* _Trecho_:
::::::

Manifestação que ocorre desde 1995 foi realizada em duas regiões da cidade de São Paulo e foi marcada por sensação de maior segurança para protestos de rua após fim de governo Bolsonaro, destacam participantes
“Precisamos lutar, sair na frente de secretarias, prefeituras, tribunais e clamar por justiça”, diz Kric em seu discurso na Praça da Sé. O músico e poeta, que atua na liderança do Sefras (Serviço Franciscano de Solidariedade), falou no Grito dos Excluídos e Excluídas em São Paulo neste 7 de setembro. “A gente pede socorro pra que o Estado possa ver a gente como pessoas.”
Essa manifestação acontece na semana da pátria desde 1995 e, nesta 29ª edição, carregou como lema “Você tem fome e sede de quê?”
Para Paulo Pedrini, coordenador da pastoral operária metropolitana de São Paulo e membro da coordenação do Grito, essa fome e sede é de uma sociedade justa e igualitária. “Todos têm o direito à saúde, educação e moradia. O grito dos excluídos é sempre uma data onde reforçamos o nosso compromisso de uma busca incessante por uma sociedade, de fato, onde todos tenham uma vida digna”, afirma.
Elder Roberto, em situação de rua desde os 17 anos, acredita que o protesto é algo meramente simbólico, e que não trouxe ainda mudanças reais na sua realidade. “É um grito. Mas é só hoje. É uma data, igual ao ano passado. Eu fui, eu frequentei. Mas isso você sabe que não dá em nada, né? Só fotos, Ibope, mas, na prática, nada muda, vai continuar tudo normal”, diz.
Também em situação de rua, Edgar William, destaca a importância de fazer parte da manifestação para que a sociedade seja menos segmentada. “A gente se sente muito excluído da sociedade. As pessoas olham para as pessoas que estão na rua de forma diferente”, relata. Ele destaca a intenção do Grito: “Esse protesto é para ver se as pessoas abrem um pouco a cabeça, que nem todo mundo é bandido, nem todo mundo é ladrão”.
O NOVO GOVERNO
Para Ian Neves, professor de história, criador de conteúdo e militante fundador da Soberana, coletivo marxista-leninista, a situação mudou com o novo governo, mas a luta continua. “O que a gente não pode deixar é a ilusão de um governo social democrata agora estar empoderado, criar um sentimento de que as coisas estão resolvidas”, afirma.

::::::

* _Linhas para processar_:
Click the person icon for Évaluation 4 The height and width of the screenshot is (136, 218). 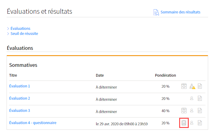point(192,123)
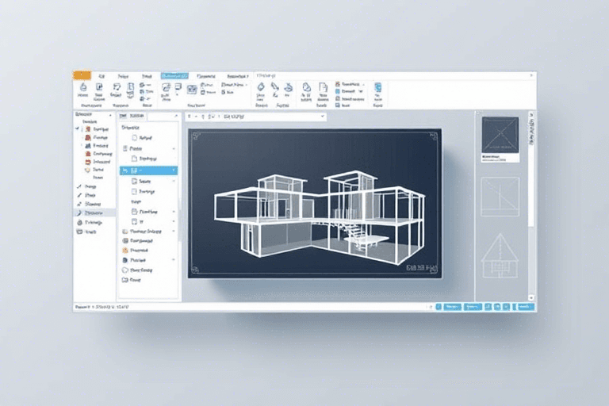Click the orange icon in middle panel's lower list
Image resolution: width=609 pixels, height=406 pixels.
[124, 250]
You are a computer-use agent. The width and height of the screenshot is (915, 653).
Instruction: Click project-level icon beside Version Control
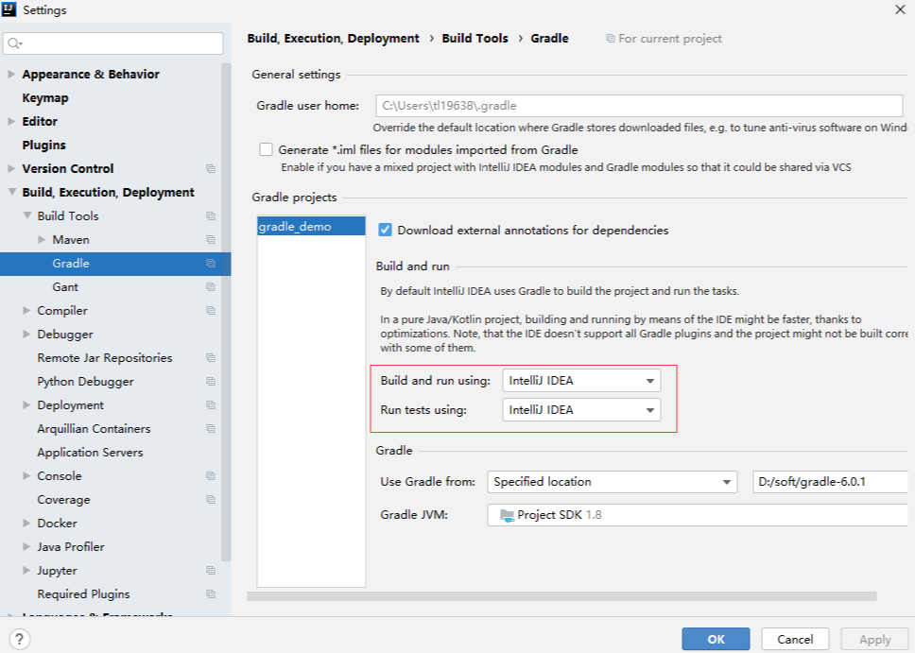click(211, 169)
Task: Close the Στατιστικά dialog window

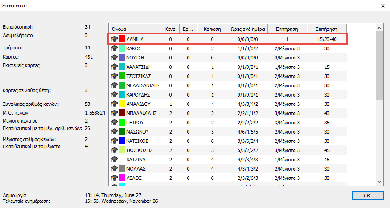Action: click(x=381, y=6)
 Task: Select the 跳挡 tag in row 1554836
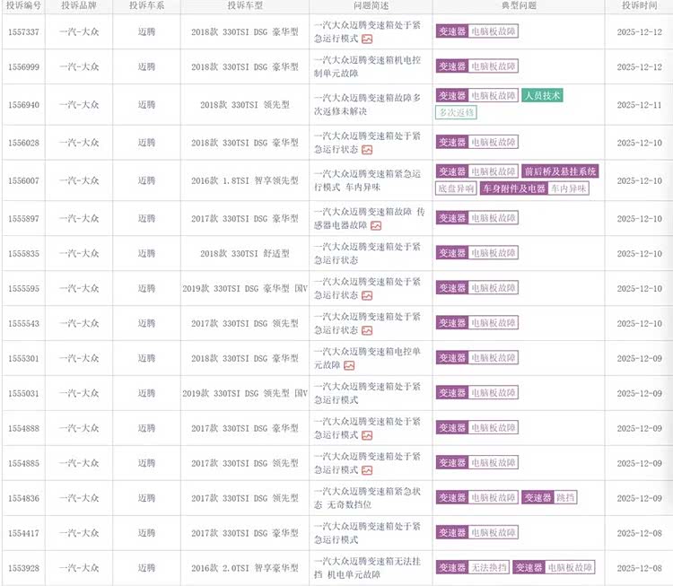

::::::

* _O que fazer_:
(A) Diga se cada afirmação concorda com o trecho, respondendo sim ou não e citando as palavras do trecho que decidem a questão: (i) a manifestação acontece desde 1995; (ii) Elder Roberto está em situação de rua desde os 20 anos; (iii) o lema da 29ª edição foi "Você tem fome e sede de quê?".
(B) Converta em uma lista JSON de strings as linhas que vão da que contém "You are a computer-use" até o fim das linhas, com uma string para cada linha. Deixe de fora as linhas em branco e as imagens.

* _Resultados por tarefa_:
(A)
(i) Sim: "Essa manifestação acontece na semana da pátria desde 1995".
(ii) Não: "em situação de rua desde os 17 anos".
(iii) Sim: "nesta 29ª edição, carregou como lema “Você tem fome e sede de quê?”".

(B)
[
  "You are a computer-use agent. The width and height of the screenshot is (915, 653).",
  "Instruction: Click project-level icon beside Version Control",
  "click(211, 169)",
  "Task: Close the Στατιστικά dialog window",
  "Action: click(x=381, y=6)",
  " Task: Select the 跳挡 tag in row 1554836"
]